Unpacking a Growing Demand for Financial Knowhow Among Employees

Bank of America has officially published the results from its 2025 Workplace Benefits Report (PDF), which was conducted in partnership with Bank of America Institute.

Going by the available details, this particular report reveals that 26% of the workforce is currently seeking help in areas such as emergency savings, paying down debt, and overall financial wellness, compared to 13% in 2023. These employees also need financial wellness resources in the context of retirement education and planning (36%), learning how to generate income in retirement (33%), as well as developing good financial skills and habits (33%).

More on the same would reveal how nearly 7 in 10 employees (68%) remain optimistic about their financial future over the next three years, but having said so, many are still seeking advice around both long-term savings and managing their personal finances today.

Next up, BofA’s survey discovered that more than 8 in 10 employers deem financial wellness resources to drive job satisfaction, productivity, the ability to attract top talent, and get recommended as a great place to work. Despite there being such a clear demand, though, no more than half of larger employers (54%) offer financial wellness programs, with the smaller companies settling at an even lower 32%.

“The modern employee wants help with their broader financial goals,” said Lorna Sabbia, Head of Workplace Benefits at Bank of America. “Employers should consider additional resources to support their workforce in ways that bolster their long-term goals while also helping them tackle short-term challenges.”

 Moving on, this particular survey also discovered that workplace benefits are increasingly a factor in retaining talent. We say so because nearly a quarter (24%) of employees say they recently left or have considered leaving their company because their workplace benefits are lacking, up from 15% in 2023.

Markedly enough, growing savings for unexpected expenses was found to be employees’ second-most important financial goal, placed right after saving for retirement. Still, half of employees (53%) have not hit their emergency savings goal (62% of women compared to 44% of men).

As for the reason behind that, it was found to be the fact that they’re living paycheck-to-paycheck among the primary reasons.

Nearly half of employees (45%) also said they lack emergency savings due to a focus on repaying debt. This comes after 85% of employees were found to carry some form of personal debt, including 58% alone carrying credit card debt.

 Many employees even say that it causes them stress, as well as a loss of focus and productivity at work. Despite the clear ripple effects, fewer than 1 in 3 companies offer credit counseling or debt assistance aside from student loans.

Hold on, we still have a couple of bits left to unpack, considering we haven’t yet touched upon how 1 in 3 employees (67%) feel confident that they’re on track for their preferred retirement lifestyle, but at the same time, confidence seemingly varies by gender and life stage.

Unpacking it further, 59% of women feel on track toward their retirement goals compared to 72% of men. From a more general standpoint, half of employees (49%) wish they started saving for retirement at a younger age.
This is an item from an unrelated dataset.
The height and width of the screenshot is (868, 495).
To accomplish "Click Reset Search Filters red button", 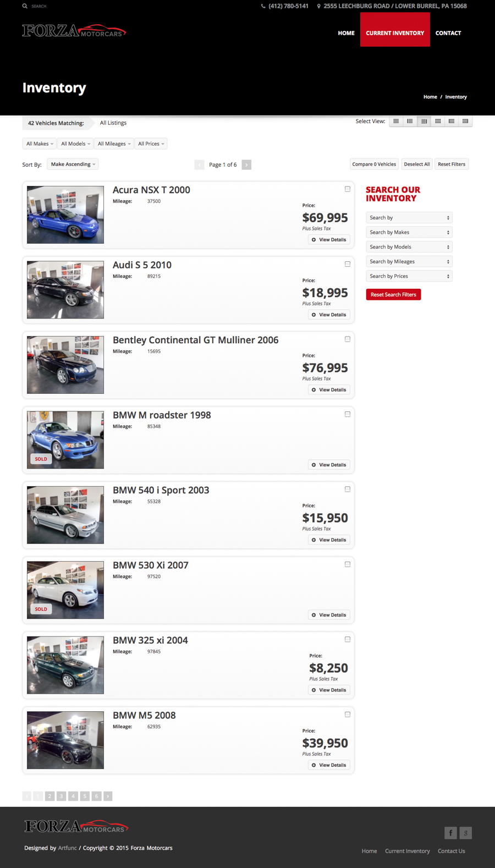I will click(x=393, y=295).
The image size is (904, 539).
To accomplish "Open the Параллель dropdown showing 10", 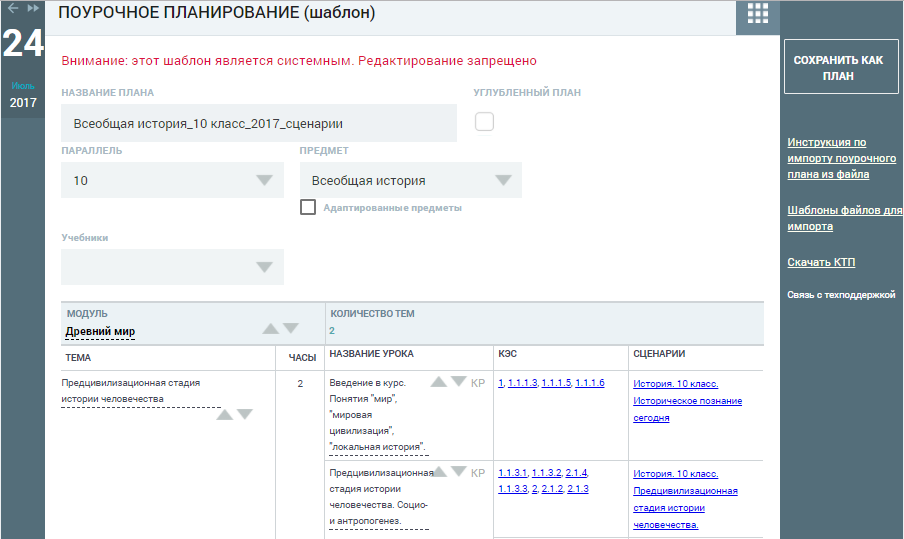I will pos(172,180).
We also haven’t touched upon 60% of employers deeming an equity award to be the differentiating factor when attracting and retaining talent. You see, almost half of all surveyed employees (48%) shared a preference for adding stock awards over the next few years.
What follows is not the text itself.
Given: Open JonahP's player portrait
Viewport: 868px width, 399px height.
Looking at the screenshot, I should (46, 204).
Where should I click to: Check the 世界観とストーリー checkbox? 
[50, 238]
Out of employers who offer equity awards today, 66% say the number of employees receiving them has increased over the last three years.

Among other things, it ought to be acknowledged that the given survey, conducted by Escalent, took, into account the opinion of more than 962 employees who are working full-time and participate in 401(k) plans, and 800 employers who offer both a 401(k) plan.

“Some companies are evolving their financial benefits to keep up with the needs of their employees, while others remain focused on traditional benefits alone – such as retirement plans and health insurance,” said Kai Walker, Head of Retirement Research and Insights at Bank of America. “Financial wellness programs, equity awards, debt assistance, caregiver support can all help attract and retain top talent.”